(Rows of pointing data)
<<<<
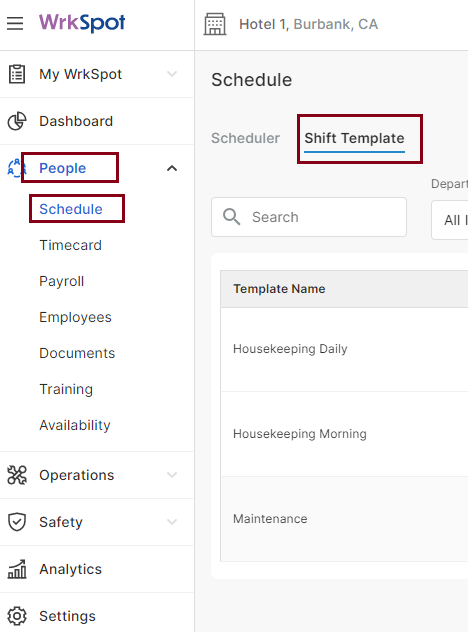468x635 pixels.
Task: Click the template Search field
Action: coord(309,217)
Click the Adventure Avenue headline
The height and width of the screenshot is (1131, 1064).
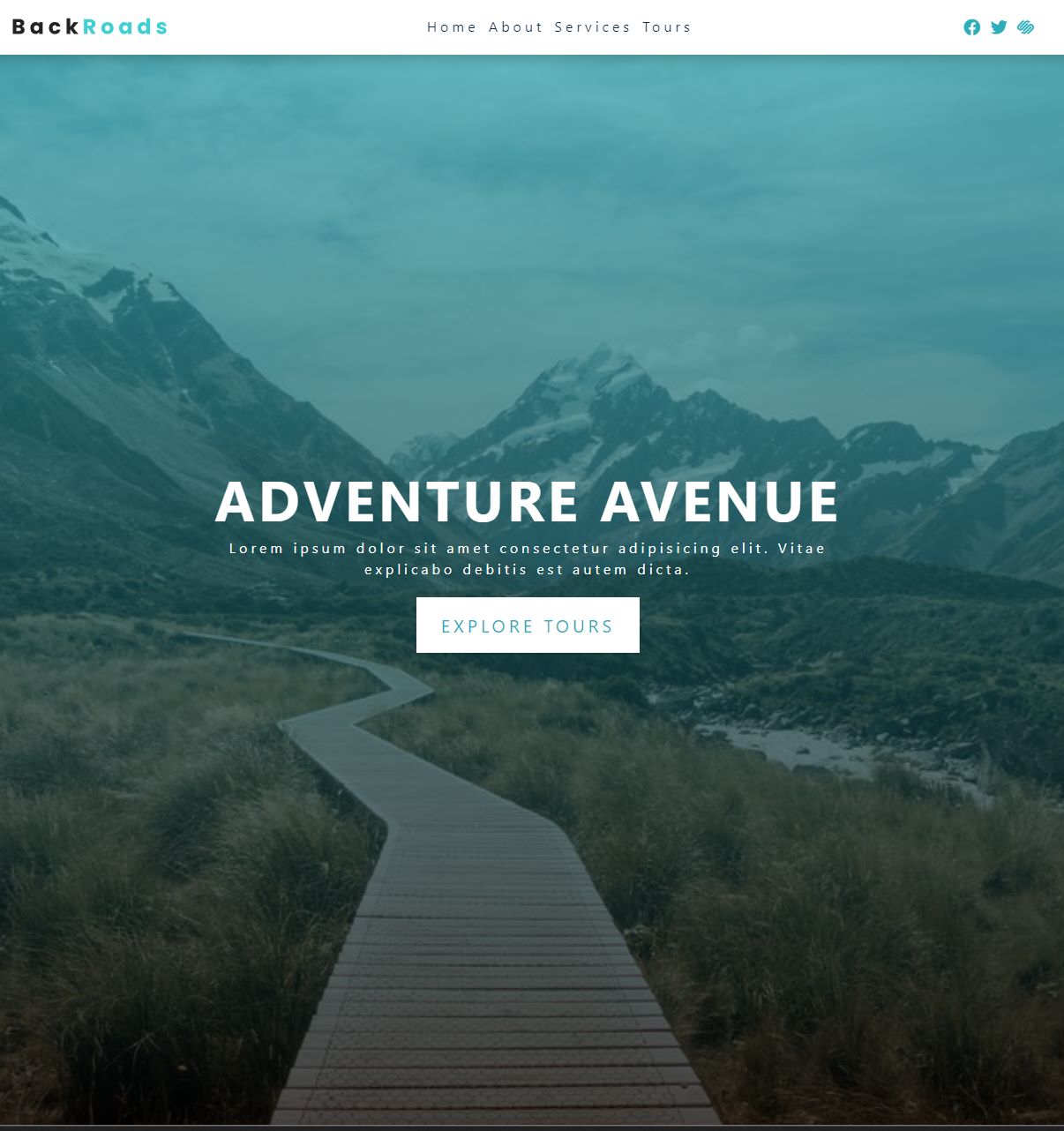pyautogui.click(x=527, y=501)
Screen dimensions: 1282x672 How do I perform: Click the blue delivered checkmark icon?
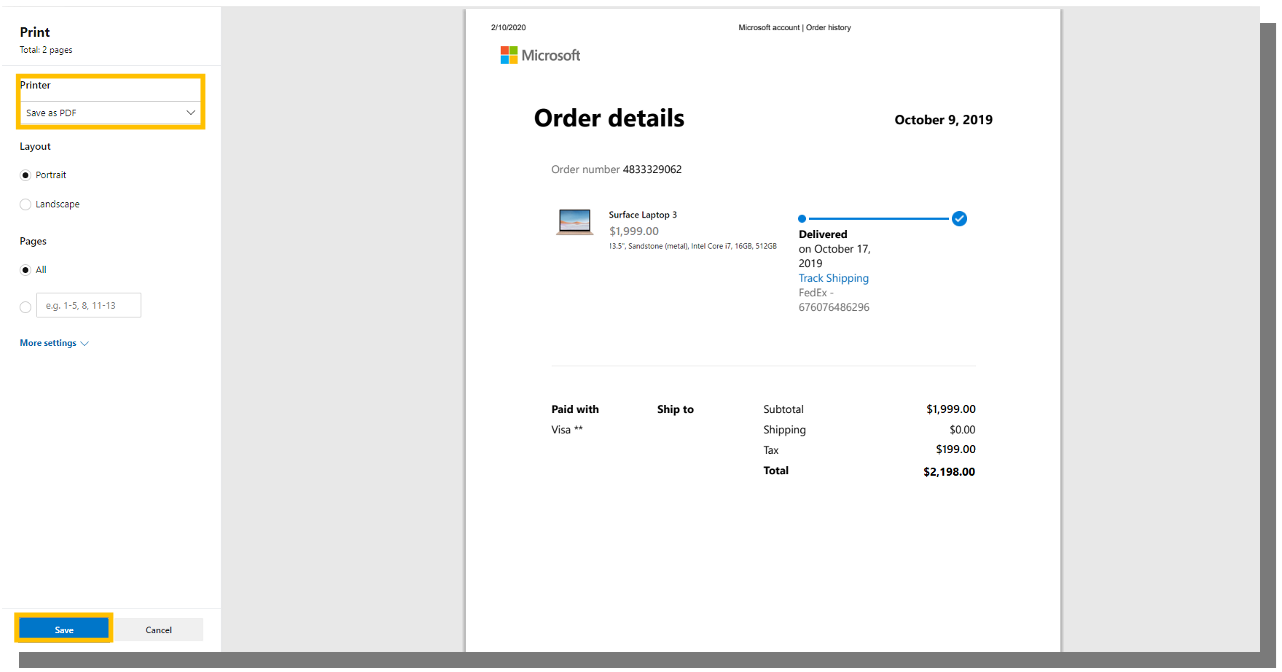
>>>>
### WRITTEN PROBLEM
Please edit the listing above so that "headline" becomes "heading" everywhere, with everything else unchanged. Omit the pictures from your answer.

### EXERCISE OUTPUT
468x635 pixels.
Task: Click the template Search field
Action: coord(309,217)
Click the Adventure Avenue heading
The height and width of the screenshot is (1131, 1064).
pyautogui.click(x=527, y=501)
Screen dimensions: 1282x672 How do I perform: Click the blue delivered checkmark icon?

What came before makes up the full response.